6. Experimental Protocols and Performance

Experiments on FERET, ORL, and FRGC-1.0.4 databases used rank-1 recognition rate as the principal metric. Preprocessing for illumination normalization was optionally applied through gamma correction, Difference of Gaussians, and contrast equalization.

On FERET (no preprocessing), results for probe sets fafb/fafc/dup I/dup II:

• GSF1: 99.2 / 95.9 / 80.0 / 56.4%
• GSF2: 99.3 / 93.8 / 84.9 / 69.2%
• GSF2 + weighting: 99.3 / 94.3 / 84.6 / 71.4%

With illumination preprocessing and region weighting:

• IP + GSF1 + W: 99.6 / 99.5 / 94.0 / 91.5%
• IP + GSF2 + W: 99.4 / 97.9 / 93.9 / 90.2%

On ORL, GSF1 achieved 97.3%, compared to 97.0% (LGBP+EPFDA) and 95.7% (GFC). On FRGC-1.0.4:

• GSF2: 94.9%; IP + GSF1: 97.2% (LGBP+EPFDA: 96.4%; GFC: 76.8%).

7. Discussion and Conceptual Implications

Treating GMPs as continuous surfaces allows GSF to exploit both local magnitude, slope, and curvature, improving over methods such as LGBP (which encode only gradient information). Median-based binarization imparts code uniformity and resilience against intensity scaling. Joint histograms across grid regions provide nuanced spatial statistics at multiple scales and orientations.

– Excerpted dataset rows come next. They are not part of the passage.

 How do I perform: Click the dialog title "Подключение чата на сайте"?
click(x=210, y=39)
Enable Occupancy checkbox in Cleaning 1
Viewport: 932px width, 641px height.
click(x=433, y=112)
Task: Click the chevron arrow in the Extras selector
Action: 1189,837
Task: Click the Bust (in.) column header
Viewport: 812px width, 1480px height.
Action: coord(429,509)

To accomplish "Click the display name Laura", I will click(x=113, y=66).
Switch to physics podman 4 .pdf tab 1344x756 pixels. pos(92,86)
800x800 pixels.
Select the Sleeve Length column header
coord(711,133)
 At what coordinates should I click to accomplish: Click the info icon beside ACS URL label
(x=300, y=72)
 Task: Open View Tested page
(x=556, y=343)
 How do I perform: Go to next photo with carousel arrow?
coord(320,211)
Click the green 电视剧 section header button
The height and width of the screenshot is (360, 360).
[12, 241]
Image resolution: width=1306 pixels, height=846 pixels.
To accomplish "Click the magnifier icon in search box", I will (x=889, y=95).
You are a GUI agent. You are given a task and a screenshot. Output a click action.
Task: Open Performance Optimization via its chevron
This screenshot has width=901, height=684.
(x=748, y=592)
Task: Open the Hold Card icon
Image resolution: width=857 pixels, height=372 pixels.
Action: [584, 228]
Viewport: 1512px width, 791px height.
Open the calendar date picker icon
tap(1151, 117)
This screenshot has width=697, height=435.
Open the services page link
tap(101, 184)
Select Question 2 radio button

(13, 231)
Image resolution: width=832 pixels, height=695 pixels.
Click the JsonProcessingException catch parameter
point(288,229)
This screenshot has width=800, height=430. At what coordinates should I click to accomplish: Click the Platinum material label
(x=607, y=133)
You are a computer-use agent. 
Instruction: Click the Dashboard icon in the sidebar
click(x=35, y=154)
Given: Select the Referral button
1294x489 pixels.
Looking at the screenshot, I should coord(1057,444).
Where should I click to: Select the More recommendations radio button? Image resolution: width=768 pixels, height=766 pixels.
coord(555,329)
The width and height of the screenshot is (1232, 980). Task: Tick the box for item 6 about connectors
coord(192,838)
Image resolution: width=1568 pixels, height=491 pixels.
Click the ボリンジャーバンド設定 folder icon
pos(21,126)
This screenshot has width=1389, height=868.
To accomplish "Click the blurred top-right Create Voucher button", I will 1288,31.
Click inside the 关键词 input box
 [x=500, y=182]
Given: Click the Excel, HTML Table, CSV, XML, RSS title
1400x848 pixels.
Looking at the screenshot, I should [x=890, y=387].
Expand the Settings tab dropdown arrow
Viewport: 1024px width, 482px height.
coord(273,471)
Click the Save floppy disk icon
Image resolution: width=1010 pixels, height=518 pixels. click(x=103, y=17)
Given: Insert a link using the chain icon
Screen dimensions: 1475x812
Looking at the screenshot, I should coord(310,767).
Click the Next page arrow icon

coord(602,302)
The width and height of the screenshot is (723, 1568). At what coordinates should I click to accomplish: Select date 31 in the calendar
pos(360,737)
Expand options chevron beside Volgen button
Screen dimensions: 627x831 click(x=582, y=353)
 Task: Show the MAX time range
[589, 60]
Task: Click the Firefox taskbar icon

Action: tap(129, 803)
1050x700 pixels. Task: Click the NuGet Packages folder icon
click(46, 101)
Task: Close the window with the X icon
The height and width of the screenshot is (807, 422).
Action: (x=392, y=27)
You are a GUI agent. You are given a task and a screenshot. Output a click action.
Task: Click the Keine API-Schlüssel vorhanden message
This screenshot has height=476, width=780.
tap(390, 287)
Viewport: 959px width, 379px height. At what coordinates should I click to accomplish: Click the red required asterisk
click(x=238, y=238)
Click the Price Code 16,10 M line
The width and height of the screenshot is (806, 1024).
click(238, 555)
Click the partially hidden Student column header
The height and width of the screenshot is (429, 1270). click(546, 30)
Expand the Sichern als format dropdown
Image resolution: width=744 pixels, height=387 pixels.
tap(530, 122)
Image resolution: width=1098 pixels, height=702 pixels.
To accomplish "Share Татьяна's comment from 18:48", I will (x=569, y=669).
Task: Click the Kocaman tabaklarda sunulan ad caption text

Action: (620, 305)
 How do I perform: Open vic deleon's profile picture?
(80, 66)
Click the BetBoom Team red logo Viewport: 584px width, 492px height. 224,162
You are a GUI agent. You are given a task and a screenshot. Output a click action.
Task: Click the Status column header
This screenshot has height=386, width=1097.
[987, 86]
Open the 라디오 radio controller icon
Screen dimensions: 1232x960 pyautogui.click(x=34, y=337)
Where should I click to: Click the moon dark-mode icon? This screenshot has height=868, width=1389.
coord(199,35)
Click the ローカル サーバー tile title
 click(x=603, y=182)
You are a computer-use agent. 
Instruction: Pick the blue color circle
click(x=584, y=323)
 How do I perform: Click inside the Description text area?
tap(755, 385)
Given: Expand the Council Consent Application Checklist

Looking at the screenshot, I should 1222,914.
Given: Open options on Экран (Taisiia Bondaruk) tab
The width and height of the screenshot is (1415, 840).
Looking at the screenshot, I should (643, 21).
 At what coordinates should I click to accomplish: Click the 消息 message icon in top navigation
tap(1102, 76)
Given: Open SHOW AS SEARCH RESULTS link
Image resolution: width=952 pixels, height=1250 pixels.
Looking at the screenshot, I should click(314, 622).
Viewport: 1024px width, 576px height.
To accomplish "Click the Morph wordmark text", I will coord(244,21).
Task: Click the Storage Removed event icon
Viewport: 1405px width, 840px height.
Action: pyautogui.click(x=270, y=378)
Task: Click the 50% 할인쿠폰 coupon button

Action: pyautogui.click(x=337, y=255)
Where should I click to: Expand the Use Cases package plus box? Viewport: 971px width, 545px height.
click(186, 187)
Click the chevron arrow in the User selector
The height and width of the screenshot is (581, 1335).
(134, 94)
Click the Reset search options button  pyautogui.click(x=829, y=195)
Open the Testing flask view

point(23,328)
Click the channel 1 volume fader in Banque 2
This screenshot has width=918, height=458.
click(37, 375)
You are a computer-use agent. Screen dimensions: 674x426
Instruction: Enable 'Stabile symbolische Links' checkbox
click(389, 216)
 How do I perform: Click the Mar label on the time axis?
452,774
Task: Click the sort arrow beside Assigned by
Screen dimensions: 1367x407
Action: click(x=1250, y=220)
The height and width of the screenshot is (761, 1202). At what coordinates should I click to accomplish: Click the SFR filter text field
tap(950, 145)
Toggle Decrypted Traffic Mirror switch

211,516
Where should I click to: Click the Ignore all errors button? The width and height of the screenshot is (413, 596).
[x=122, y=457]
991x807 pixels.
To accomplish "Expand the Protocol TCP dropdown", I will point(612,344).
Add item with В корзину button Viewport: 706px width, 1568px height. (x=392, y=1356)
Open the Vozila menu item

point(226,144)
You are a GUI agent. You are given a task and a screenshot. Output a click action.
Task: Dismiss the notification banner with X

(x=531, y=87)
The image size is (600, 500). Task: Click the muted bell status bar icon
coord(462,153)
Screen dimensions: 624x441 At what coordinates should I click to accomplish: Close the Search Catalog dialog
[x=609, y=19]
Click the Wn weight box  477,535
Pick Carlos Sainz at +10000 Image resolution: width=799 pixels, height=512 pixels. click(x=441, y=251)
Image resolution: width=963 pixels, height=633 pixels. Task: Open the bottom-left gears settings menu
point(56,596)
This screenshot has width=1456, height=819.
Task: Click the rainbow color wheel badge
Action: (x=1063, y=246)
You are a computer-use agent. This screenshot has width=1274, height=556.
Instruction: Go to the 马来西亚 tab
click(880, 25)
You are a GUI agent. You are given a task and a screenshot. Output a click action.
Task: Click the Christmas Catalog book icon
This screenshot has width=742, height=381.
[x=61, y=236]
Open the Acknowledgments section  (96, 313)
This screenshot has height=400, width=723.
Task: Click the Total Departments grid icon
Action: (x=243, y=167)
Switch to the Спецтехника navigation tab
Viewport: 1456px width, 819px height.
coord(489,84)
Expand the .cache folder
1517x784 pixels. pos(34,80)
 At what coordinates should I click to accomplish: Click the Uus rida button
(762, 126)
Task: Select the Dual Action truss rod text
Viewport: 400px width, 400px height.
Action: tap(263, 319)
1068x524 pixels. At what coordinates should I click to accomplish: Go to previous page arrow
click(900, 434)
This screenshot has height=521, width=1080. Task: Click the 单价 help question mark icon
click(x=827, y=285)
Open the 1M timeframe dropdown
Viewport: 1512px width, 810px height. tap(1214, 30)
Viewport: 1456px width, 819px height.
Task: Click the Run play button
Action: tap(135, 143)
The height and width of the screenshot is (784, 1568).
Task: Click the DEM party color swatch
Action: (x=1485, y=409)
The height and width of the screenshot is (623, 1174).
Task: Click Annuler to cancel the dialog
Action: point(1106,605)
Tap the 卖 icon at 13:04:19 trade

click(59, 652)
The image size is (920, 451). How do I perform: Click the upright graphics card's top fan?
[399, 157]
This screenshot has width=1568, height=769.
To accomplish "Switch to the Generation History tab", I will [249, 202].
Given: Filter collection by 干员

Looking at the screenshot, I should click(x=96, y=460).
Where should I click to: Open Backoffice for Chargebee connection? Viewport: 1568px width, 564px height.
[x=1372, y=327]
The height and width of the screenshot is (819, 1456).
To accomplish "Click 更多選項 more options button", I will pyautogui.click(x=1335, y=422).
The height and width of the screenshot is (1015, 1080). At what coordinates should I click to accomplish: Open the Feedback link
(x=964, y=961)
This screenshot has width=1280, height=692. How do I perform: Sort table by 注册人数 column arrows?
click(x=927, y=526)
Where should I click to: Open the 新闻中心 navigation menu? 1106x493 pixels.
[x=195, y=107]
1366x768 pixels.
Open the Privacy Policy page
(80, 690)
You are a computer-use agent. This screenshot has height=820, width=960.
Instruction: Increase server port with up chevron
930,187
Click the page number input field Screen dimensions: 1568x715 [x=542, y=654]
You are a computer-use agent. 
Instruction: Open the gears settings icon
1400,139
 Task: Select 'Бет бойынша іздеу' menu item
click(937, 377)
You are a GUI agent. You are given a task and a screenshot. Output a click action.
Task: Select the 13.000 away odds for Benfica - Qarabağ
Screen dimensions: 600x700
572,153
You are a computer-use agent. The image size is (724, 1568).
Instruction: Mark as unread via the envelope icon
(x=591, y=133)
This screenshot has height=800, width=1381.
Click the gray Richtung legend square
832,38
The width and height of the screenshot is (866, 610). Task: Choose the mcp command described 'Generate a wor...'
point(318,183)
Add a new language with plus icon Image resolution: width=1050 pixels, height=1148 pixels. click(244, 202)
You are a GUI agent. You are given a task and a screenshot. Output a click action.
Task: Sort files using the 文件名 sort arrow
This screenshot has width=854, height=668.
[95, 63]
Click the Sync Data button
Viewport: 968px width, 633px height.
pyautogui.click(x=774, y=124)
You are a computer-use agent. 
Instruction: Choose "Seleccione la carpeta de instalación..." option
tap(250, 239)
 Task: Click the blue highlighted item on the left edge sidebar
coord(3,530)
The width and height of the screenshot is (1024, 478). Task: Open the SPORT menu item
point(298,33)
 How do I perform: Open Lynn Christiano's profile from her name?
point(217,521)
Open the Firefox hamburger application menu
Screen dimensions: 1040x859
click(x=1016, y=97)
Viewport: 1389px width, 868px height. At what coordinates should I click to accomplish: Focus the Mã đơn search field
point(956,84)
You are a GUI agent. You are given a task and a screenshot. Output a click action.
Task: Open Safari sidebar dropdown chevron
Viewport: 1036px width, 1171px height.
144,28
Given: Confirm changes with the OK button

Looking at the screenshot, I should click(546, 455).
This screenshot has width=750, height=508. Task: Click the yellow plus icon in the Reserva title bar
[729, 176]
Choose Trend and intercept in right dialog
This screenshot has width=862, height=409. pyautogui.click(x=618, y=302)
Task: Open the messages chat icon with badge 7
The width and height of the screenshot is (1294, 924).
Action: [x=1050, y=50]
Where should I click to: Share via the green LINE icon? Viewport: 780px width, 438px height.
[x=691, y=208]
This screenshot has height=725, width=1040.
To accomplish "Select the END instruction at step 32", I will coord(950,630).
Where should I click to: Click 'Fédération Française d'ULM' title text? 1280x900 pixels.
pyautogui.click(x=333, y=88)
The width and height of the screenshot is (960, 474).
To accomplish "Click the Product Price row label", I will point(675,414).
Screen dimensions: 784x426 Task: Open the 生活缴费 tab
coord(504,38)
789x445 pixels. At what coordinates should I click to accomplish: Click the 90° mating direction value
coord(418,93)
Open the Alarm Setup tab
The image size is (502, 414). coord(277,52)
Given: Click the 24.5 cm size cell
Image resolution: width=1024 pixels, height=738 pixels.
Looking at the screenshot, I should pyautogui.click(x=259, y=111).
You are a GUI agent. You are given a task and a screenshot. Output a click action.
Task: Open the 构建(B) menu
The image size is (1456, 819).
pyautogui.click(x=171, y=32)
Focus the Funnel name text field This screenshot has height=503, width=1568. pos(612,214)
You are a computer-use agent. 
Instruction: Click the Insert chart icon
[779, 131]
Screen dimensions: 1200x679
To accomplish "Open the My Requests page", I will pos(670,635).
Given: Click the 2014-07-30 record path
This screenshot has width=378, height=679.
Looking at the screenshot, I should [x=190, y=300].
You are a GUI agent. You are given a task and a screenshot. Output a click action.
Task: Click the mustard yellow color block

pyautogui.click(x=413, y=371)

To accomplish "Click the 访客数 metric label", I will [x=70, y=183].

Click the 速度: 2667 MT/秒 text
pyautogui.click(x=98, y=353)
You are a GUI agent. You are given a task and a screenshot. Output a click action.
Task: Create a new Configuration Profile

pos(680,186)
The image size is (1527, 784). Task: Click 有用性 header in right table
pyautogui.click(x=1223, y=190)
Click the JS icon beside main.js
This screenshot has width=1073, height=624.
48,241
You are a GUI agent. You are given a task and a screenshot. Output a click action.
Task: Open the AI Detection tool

EPFDA reduces feature dimensionality while selectively enhancing class separation per region. Region weighting further magnifies the contribution of highly discriminative facial areas to overall classification.

A plausible implication is that GSF’s physically interpretable encoding and compact binarization facilitate robust and efficient face recognition, with demonstrated superiority on benchmark datasets over prior magnitude-only or gradient-only Gabor-based methods (Rino, 2014).